Amazon’s released one more fascinating year-end list about their top-selling books. It’s the ten titles which sold the most in 2011 if you combined both their print and their Kindle ebook sales.
1. “Steve Jobs” by Walter Isaacson
2. “Bossypants” by Tina Fey
3. “A Stolen Life” by Jaycee Dugard
4. “The Mill River Recluse” by Darcie Chan
5. “In the Garden of the Beasts” by Erik Larson
6. “A Dance with Dragons” by George R.R. Martin
7. “The Paris Wife” by Paula McLain
8. “The Litigators” by John Grisham
9. “The Abbey” by Chris Culver
10. “Inheritance (The Inheritance Cycle)” by Christopher Paolini
And this list proves again that ebooks are exerting a huge influence on Amazon’s total book sales. Even with no print sales whatsoever, two ebooks still crashed into the top 10 — The Mill River Recluse and The Abbey (in the #4 and #9 slots, respectively).
Amazon apparently isn’t displaying those results on their web site, but they’d announced the rankings in a special press release on Monday. “We’re really excited that Kindle Direct Publishing authors have taken two of the top spots this year for book sales overall,” added the Senior book editor at Amazon.com. “After the year of recommending books to our customers, it’s always fun to see what books really resonated with them. We chose ‘Steve Jobs’ as one of the Top 10 best books of the year, and even though it was published in October, the sales have been phenomenal in both formats.”

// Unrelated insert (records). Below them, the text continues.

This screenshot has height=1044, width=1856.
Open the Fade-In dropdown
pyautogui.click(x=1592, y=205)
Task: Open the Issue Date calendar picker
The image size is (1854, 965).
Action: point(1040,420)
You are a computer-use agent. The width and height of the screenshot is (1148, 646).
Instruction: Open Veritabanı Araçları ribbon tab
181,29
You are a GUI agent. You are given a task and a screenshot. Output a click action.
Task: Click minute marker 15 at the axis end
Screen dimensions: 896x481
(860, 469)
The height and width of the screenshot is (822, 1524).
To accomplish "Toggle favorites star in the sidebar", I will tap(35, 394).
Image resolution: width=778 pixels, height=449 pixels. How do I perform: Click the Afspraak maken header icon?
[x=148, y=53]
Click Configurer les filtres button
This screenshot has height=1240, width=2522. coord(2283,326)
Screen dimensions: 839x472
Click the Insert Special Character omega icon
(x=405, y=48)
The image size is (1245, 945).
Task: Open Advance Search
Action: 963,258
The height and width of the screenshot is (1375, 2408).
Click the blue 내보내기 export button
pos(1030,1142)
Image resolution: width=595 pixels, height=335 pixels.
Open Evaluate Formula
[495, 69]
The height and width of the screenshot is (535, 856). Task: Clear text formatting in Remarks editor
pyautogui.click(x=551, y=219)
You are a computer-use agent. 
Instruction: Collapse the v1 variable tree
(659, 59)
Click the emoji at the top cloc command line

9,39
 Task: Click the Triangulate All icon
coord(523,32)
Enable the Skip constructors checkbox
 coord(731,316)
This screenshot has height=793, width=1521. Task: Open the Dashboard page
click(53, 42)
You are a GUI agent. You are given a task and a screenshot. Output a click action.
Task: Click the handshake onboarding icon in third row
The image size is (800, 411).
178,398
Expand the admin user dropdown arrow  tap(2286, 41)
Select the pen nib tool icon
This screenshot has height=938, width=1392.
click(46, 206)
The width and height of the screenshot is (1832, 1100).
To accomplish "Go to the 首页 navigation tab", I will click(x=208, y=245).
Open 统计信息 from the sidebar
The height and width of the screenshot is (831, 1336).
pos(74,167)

In fact, the biography about the founder of Apple became Amazon’s #1 best-seller for the entire year (both for print sales and for combined sales of print and ebooks). But it seems to be the exception, since for most books, their print sales exerted a much smaller influence on their final year-end rank. Just look at a new chart on the internet at tinyurl.com/2011ranks . For five more of the best-sellers, you can see “book” icons hovering much higher up on the graph — indicating its print sales earned a rank much further away from the top 10. (Besides the two ebook-only best-sellers, where book icons don’t even appear!)
For example, Tina Fey’s biography only ranked #7 among printed books. But it shot up five more ranks — to the #2 slot — if you included its ebook sales. What’s really interesting is that it didn’t even appear on Amazon’s list of the 100 best-selling ebooks of the year! It looks like Amazon sold so many ebooks in 2011 that there were lots of high-selling books, even beyond the first 100. (The same is also true for George R. R. Martin’s A Dance with Dragons, which was the #5 best-selling printed book. It was also able to claim the #6 slot for combined sales even though its ebook sales didn’t even appear in the top 100.)
And eBooks also influenced the ranks of two books which had barely made it into the top 20 for printed books — The Paris Wife and John Grisham’s The Litigators. When you included their 2011 ebook sales — #4 and #8, respectively — both books rose into the top 10! Of course, the opposite is also true. Inheritance only reached the #37 spot on the ebook best-seller list for the year. But in print, it was the #3 best-seller, which gave it the #10 spot on the best-seller list for both formats.
It’s hard to avoid the conclusion that the world of book publishing really is starting to change. If you wanted to make Amazon’s list of the ten best-selling books of 2011 — you had to sell some ebooks to Kindle owners!